((
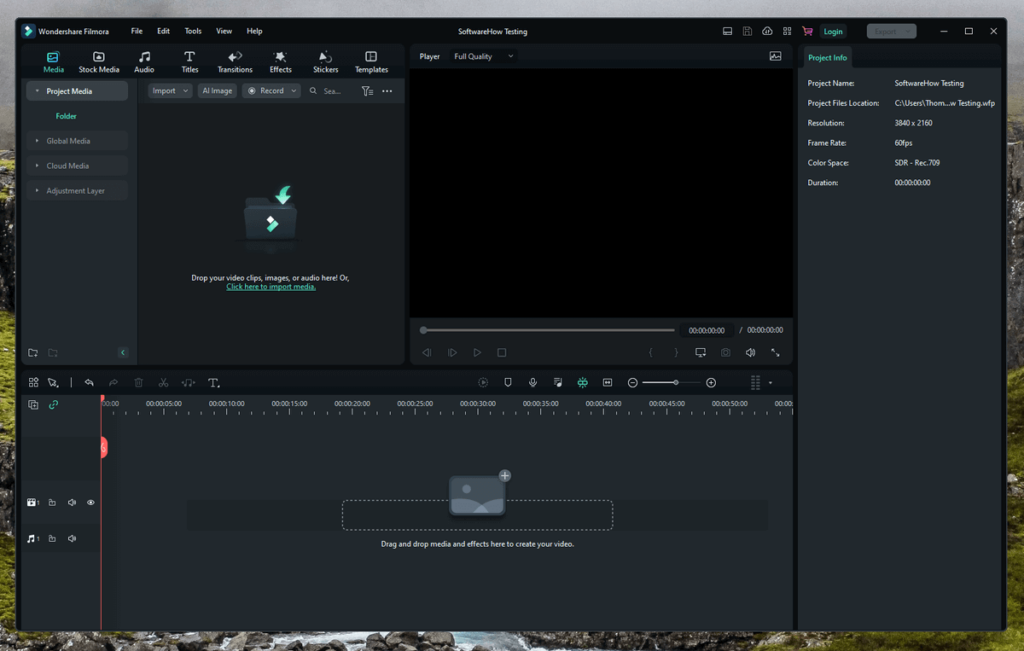Toggle the timeline auto-link chain icon
This screenshot has height=651, width=1024.
pyautogui.click(x=54, y=405)
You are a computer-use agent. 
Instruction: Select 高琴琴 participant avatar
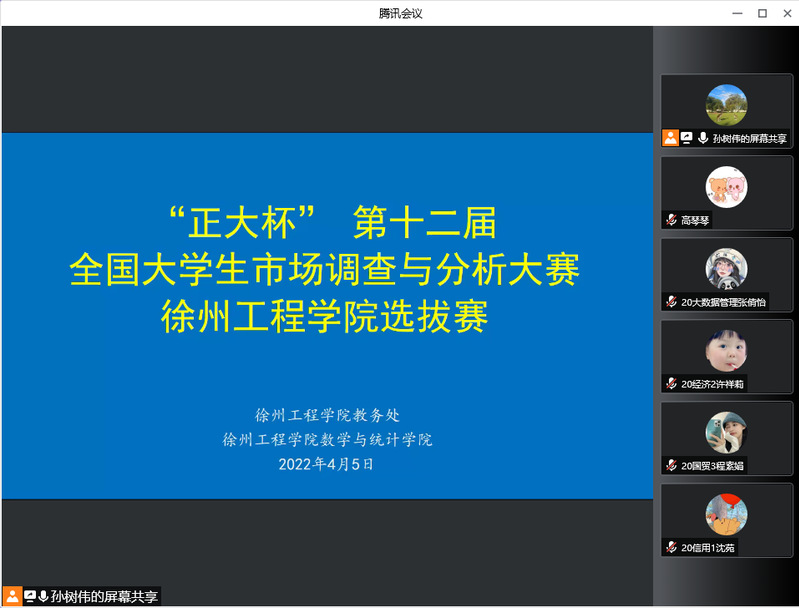click(726, 187)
))
WORK ITEM ▸
Write out only the lines from the line containing "You are a computer-use agent." through the end of the material above, both end lines included. Pictures are not written out.

ANSWER BOX ▸
You are a computer-use agent. 
Instruction: Select 高琴琴 participant avatar
click(726, 187)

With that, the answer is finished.